Now let's start to modify it by adding in STM specific elements.

Let's start by looking at the Atomic interface. First of all any transactional objects must be instrumented as such for the underyling STM implementation to be able to differentiate them from non-transactional objects. To do that you use the Transactional annotation on the class. Next we need to ensure that our transactional object(s) is free from conflicts when used in a concurrent environment, so we have to add information about the type of operation, i.e., whether or not the method modifies the state of the object. You do this using either the ReadLock or WriteLock annotations.

At this stage we end up with a modified interface:

@Transactional
public interface Atomic
{
   public void incr (int value) throws Exception;
   public void set (int value) throws Exception;
   public int get () throws Exception;
}

And class:

public class ExampleInteger implements Atomic
{   
   @WriteLock
   public int get () throws Exception
   {
       return state;
   }

   @WriteLock
   public void set (int value) throws Exception
   {
       state = value;
   }

   @ReadLock
   public void incr (int value) throws Exception
   {
       state += value;
   }

   private int state;
}

As you can see, these are fairly straightfoward (and hopefully intuitive) changes to make. Everything else is defaulted, though will we will discuss other annotations later once we go beyond the basic example.

Now we have a transactional class, by virtue of its dependency on the Atomic interface, how we we go about creating instances of the corresponding transactional object and use it (them) within transactions?

Container<Atomic> theContainer = new Container<Atomic>();    ExampleInteger basic = new ExampleInteger();       
Atomic obj = theContainer.create(basic);
AtomicAction a = new AtomicAction();

a.begin();                

obj.set(1234);                

a.commit();        

if (obj.get() == 1234)
   System.out.println("State changed ok!");
else
   System.out.println("State not changed!");                
a = new AtomicAction();        

a.begin();        

obj.change(1);                

a.abort();        

if (obj.get() == 1234)
   System.out.println("State reverted to 1234!");
else
   System.out.println("State is wrong!");

For clarity we've removed some of the error checking code in the above example, but let's walk through exactly what is going on.

First we need to create an STM Container: this is the entity which represents the transactional memory within which each object will be maintained. We need to tell each Container about the type of objects for which it will be responsible. Then we create an instance of our ExampleInteger. However, we can't use it directly because at this stage its operations aren't being monitored by the Container. Therefore, we pass the instance to the Container and obtain a reference to an Atomic object through which we can operate on the STM object.

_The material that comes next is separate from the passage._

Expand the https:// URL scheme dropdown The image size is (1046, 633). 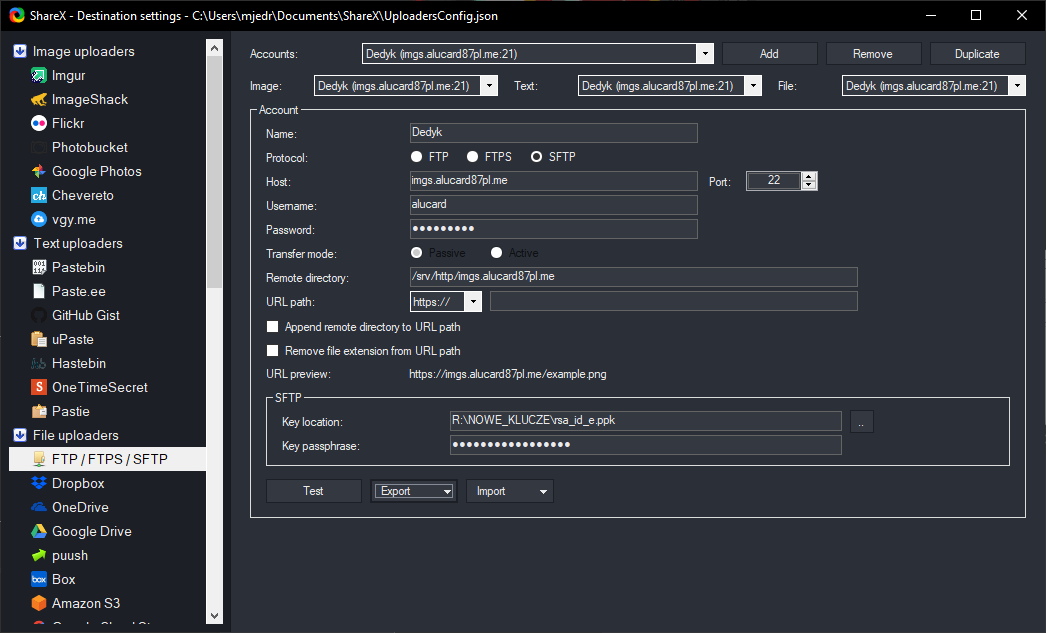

At this point if we called the operations such as incr on the Atomic instance we wouldn't see any difference in behaviour: there are no transactions in flight to help provide the necessary properties. Let's change that by creating an AtomicAction (transaction) and starting it. Now when we operate on the STM object all of the operations, such as set, will be performed within the scope of that transaction because it is associated with the thread of control. At this point if we commit the transaction object the state changes will be made permanent (well not quite, but that's a different story and one you can see when we discuss the Container in more detail later.)

The rest of the example code simply repeats the above, except this time instead of committing the transaction we roll it back. What happens in this case is that any state changes which were performed within the scope of the transaction are automatically undone and we get back the state of the object(s) as it existed prior to the operations being performed.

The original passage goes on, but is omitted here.